What is the connection between Mary Shelley and Frankenein and artificial intelligence?
Explain how Aristotle's distinction between matter and form was crucial to the early development of AI. (Do any AI researchers reject this distinction?)
How has our notion of 'mind' developed throughout history? How does this relate to AI?
Do you agree with Pascal, that his "arithmetical machine produces effects which approach nearer to thought than all the actions of animals."?
Are mind and body distinct, like Descartes said? Prove your answer.
Hume said (very roughly) that knowledge is just experience built from repeated associations. If we believe that, is it more or less likely that we'll be able to construct intelligent machines? (Note that I'm being slippery with my terminology.)
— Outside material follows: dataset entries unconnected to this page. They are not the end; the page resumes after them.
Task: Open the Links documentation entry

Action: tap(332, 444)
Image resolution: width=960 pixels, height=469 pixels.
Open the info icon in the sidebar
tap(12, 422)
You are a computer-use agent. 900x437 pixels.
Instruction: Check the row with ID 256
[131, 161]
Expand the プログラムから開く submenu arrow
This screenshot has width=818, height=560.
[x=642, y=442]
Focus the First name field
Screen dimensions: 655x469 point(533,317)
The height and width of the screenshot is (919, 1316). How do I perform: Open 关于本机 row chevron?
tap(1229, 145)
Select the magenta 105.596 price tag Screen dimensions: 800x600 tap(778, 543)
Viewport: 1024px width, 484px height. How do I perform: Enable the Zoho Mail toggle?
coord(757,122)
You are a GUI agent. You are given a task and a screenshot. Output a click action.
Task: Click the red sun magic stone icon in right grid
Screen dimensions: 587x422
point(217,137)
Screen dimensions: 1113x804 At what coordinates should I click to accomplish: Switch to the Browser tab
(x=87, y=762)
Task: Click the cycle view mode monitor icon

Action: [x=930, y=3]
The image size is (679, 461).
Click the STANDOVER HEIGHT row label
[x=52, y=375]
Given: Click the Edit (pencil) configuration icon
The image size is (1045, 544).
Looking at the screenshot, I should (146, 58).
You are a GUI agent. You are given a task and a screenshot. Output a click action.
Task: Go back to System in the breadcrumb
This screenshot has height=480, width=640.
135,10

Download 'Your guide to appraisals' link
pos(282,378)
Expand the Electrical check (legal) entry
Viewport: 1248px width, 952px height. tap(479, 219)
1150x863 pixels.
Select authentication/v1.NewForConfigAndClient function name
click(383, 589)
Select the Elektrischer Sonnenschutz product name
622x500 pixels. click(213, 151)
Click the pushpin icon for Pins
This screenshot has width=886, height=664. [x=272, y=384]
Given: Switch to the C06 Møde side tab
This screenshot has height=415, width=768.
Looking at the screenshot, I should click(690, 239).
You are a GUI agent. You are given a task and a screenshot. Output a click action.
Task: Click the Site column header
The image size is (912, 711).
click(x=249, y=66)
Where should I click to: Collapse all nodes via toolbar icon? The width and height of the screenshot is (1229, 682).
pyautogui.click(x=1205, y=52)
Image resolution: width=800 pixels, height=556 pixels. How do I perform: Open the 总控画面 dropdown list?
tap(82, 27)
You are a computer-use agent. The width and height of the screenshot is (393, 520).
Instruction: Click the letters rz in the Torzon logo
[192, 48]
What does the author mean by "graph"?
Why did early logicians (including Aristotle) want to study logic?
Explain the significance of logic to AI.
What is the relationship between intelligence and AI? (Or part of the relationship, anyway.)
So we have machines that could, potentially, be intelligent. What's tricky about deciding whether they actually are? That is, what problem is the Turing Test trying to solve?
But why doesn't everyone love the Turing Test?
Is there a connection between culture and intelligence? What does your answer imply for AI?
What did Wittgenstein and Heidegger say that was so different from what had gone before? (Be brief.)
How did AI research respond to these ideas?
What is "state space search," "search space," etc., talking about?
What's a heuristic?
What's a theorem? What is "automated theorem proving"?
What is an "expert system"? Does it make sense to call a computer an expert?
What is "domain-specific knowledge"? What are the advantages and disadvantages of using only this type of knowledge?
Does "natural language understanding" require anything beyond understanding rules of language? Explain.
What might it mean for a machine to "learn"?
[Reflect on the author's 12 questions at the end of the reading.]